There are two varieties of spinifex known to bushmen - "spinifex" and
"buck" (or "old man") spinifex. The latter is stronger in the prickle
and practically impossible to get through, though it may be avoided by
twists and turns. There are a few uses for this horrible plant; for
example, it forms a shelter and its roots make food for the kangaroo, or
spinifex, rat, from its spikes the natives (in the northern districts)
make a very serviceable gum, it burns freely, serves in a measure to bind
the sand and protect it from being moved by the wind, and makes a good
mattress when dug up and turned over. I should advise no one to try and
sleep on the plant as it grows, for "He who sitteth on a thistle riseth
up quickly." But the thistle has one advantage, viz., that it does not
leave its points in its victim's flesh.
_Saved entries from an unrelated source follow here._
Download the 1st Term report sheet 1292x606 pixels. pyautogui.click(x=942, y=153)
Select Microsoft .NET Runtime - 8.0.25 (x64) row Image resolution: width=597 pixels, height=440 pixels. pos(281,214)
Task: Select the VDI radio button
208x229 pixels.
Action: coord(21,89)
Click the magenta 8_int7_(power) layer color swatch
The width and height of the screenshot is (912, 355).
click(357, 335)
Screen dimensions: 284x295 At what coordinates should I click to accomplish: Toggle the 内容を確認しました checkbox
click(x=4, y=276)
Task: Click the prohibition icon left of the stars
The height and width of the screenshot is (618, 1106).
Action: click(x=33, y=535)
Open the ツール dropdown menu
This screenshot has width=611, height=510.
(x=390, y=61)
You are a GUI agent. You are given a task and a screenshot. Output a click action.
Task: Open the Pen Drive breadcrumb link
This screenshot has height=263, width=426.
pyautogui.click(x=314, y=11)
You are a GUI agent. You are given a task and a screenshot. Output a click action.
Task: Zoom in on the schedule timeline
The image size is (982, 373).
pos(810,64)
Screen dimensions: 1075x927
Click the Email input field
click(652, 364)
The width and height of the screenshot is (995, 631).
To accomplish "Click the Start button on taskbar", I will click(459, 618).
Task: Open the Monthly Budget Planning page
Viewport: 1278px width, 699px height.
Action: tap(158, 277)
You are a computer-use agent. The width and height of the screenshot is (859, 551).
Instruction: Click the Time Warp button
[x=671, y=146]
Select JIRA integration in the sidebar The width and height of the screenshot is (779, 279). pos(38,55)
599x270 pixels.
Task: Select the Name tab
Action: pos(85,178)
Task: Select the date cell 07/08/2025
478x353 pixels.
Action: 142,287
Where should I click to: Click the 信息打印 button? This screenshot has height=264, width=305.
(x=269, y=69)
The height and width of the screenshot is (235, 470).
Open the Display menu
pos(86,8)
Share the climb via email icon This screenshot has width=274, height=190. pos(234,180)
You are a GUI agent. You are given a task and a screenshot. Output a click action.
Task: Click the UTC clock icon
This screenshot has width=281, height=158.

In Northern Australia spinifex is
in seed for three weeks, and when in this state, forms most excellent
feed for horses, and fattens almost as quickly as oats; for the rest of
the year it is useless.
I can imagine any one, on being suddenly placed on rising ground with a
vast plain of waving spinifex spreading before him - a plain relieved
occasionally by the stately desert oak, solemn, white, and
mysterious - saying, "Ah! what a charming view - how beautiful that rolling
plain of grass! its level surface broken by that bold sandhill, fiery-red
in the blaze of sun!" But when day after day, week after week, and month
after month must be passed always surrounded by the hateful plant, one's
sense of the picturesque becomes sadly blunted.
This was our first introduction to the desert and, though a little
monotonous, it seemed quite pleasant, and indeed was so, when compared
to the heartrending country met with later in our journey.
The sand has been formed (blown, I suppose) into irregular ridges,
running more or less parallel, but in no one fixed direction. From the
edge of the desert to Mount Worsnop, a distance of nearly two hundred
miles in a straight line, the country presented the same appearance.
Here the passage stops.